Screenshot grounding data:
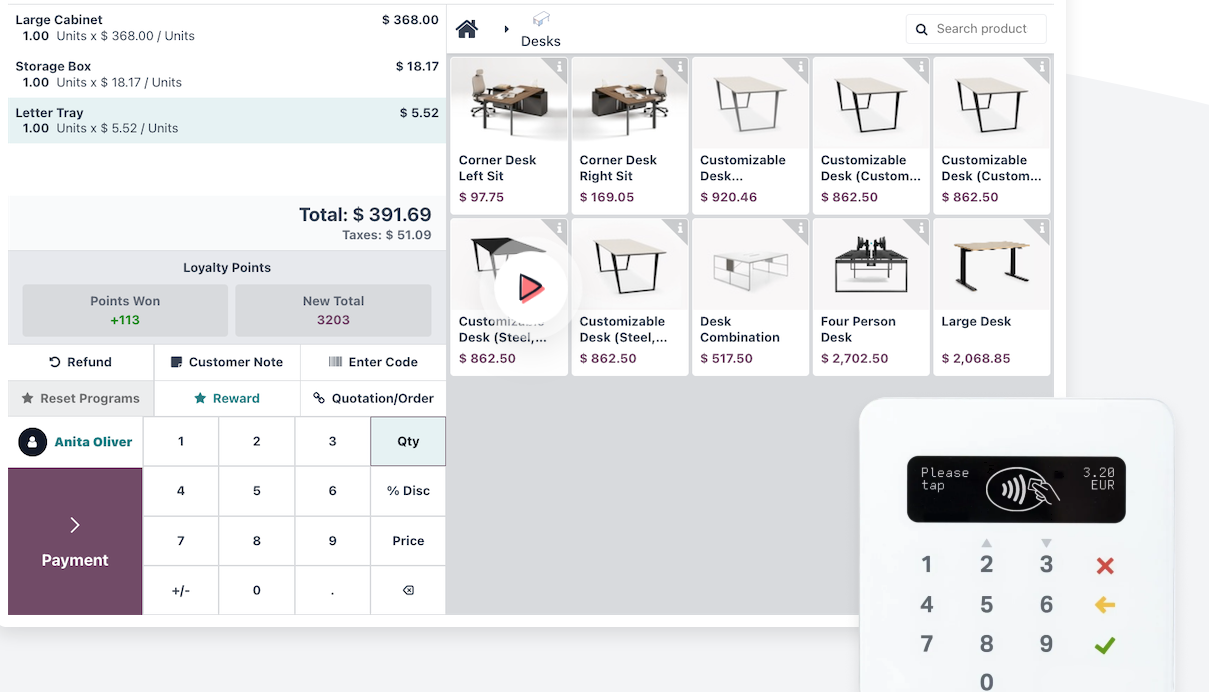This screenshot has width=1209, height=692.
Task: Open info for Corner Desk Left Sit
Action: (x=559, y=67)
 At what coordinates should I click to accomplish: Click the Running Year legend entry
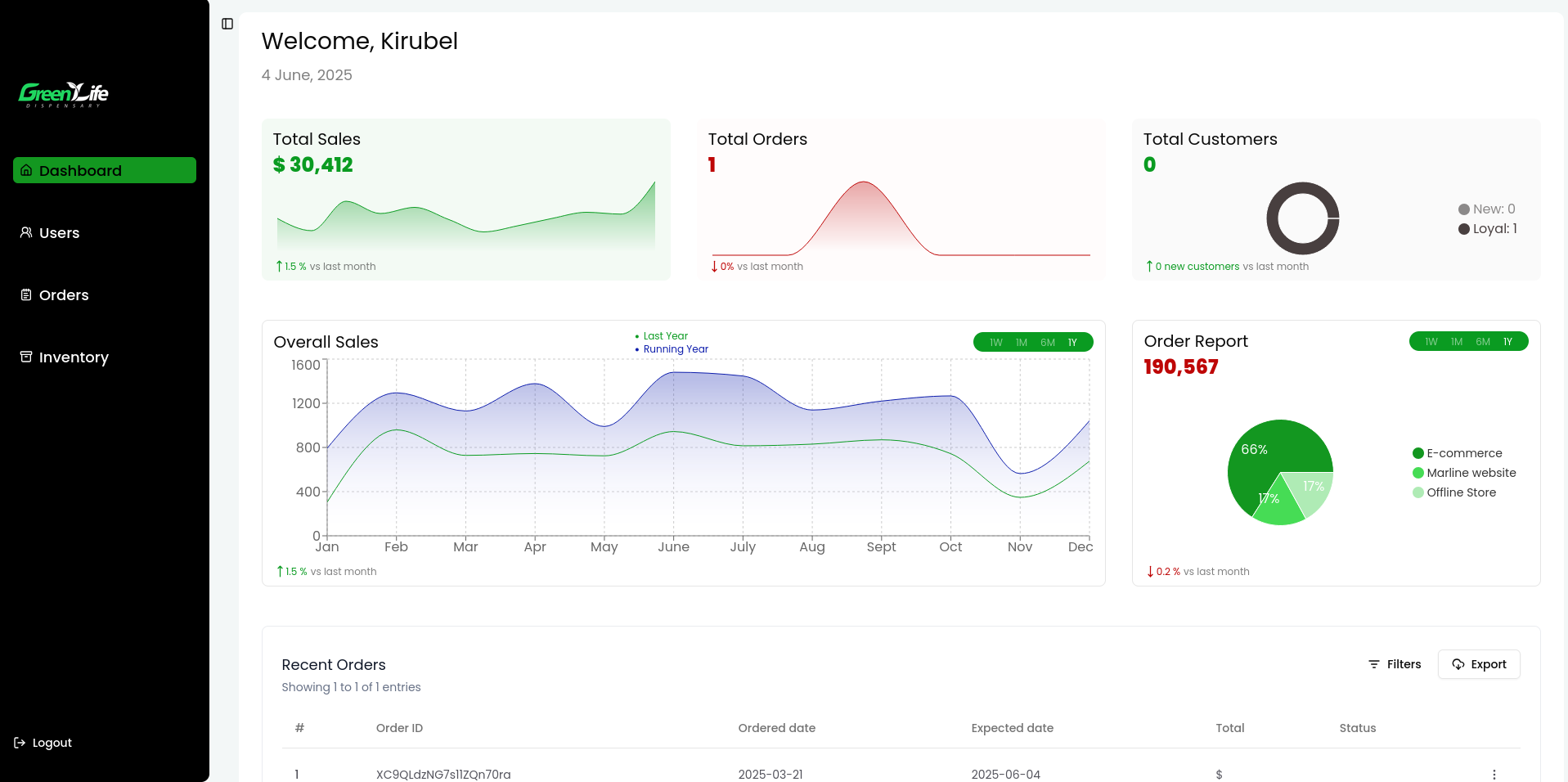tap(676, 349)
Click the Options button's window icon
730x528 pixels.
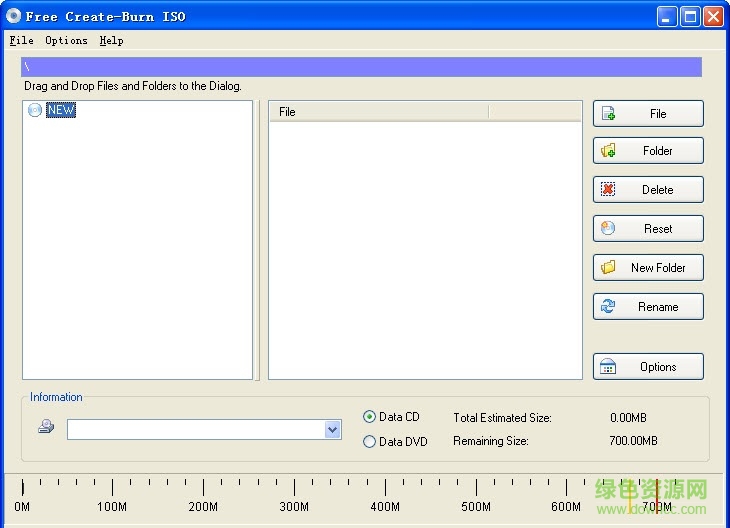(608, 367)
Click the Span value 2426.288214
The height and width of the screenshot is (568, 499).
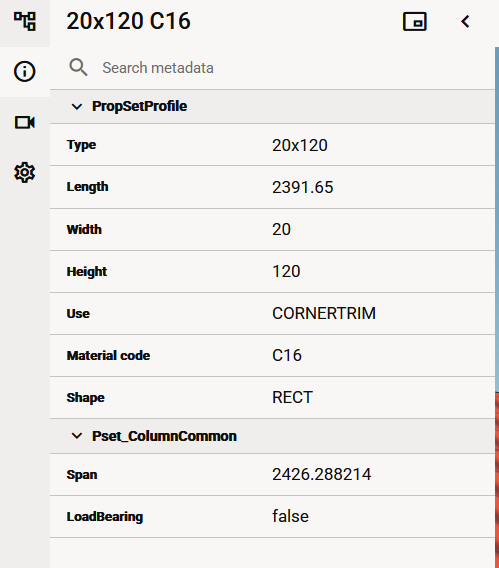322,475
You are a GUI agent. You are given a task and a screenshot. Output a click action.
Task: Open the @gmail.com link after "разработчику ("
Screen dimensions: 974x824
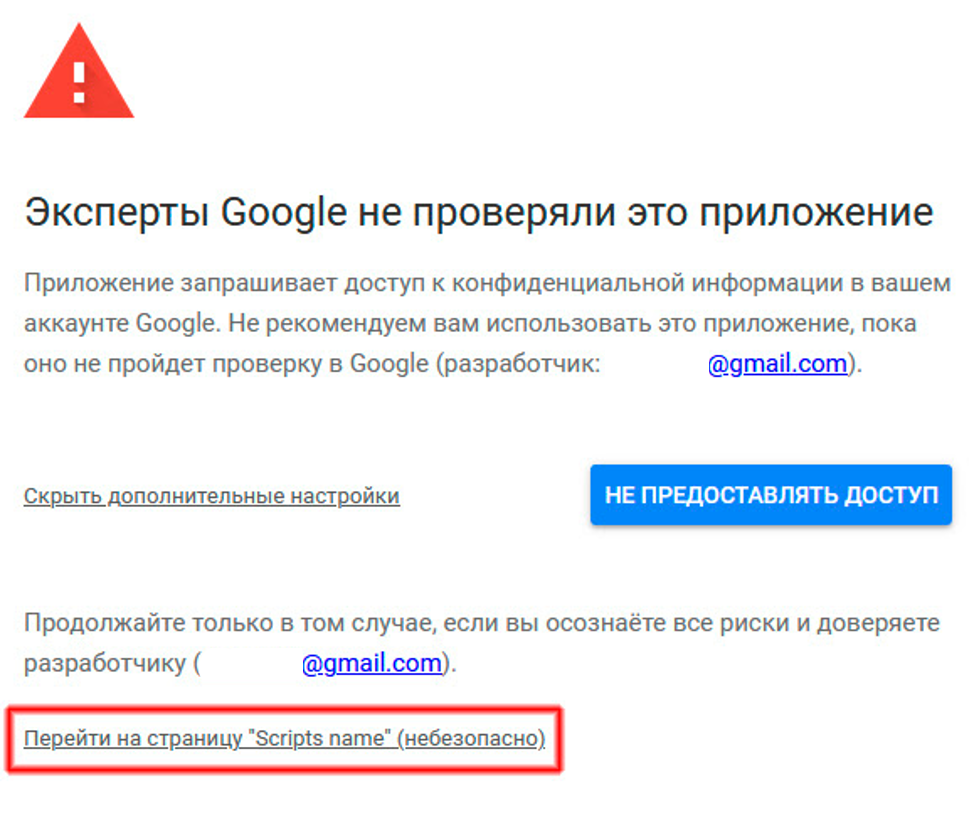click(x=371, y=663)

Problem to work on:
Output the line that contains "At what coordinates" and every line after it to the end of the records, word for word, leaving out the pictures.

Result of this exercise:
 At what coordinates should I click to accomplish: Click the Running Year legend entry
tap(676, 349)
Click the Options button's window icon
730x528 pixels.
(608, 367)
Click the Span value 2426.288214
The height and width of the screenshot is (568, 499).
322,475
You are a GUI agent. You are given a task and a screenshot. Output a click action.
Task: Open the @gmail.com link after "разработчику ("
Screen dimensions: 974x824
click(x=371, y=663)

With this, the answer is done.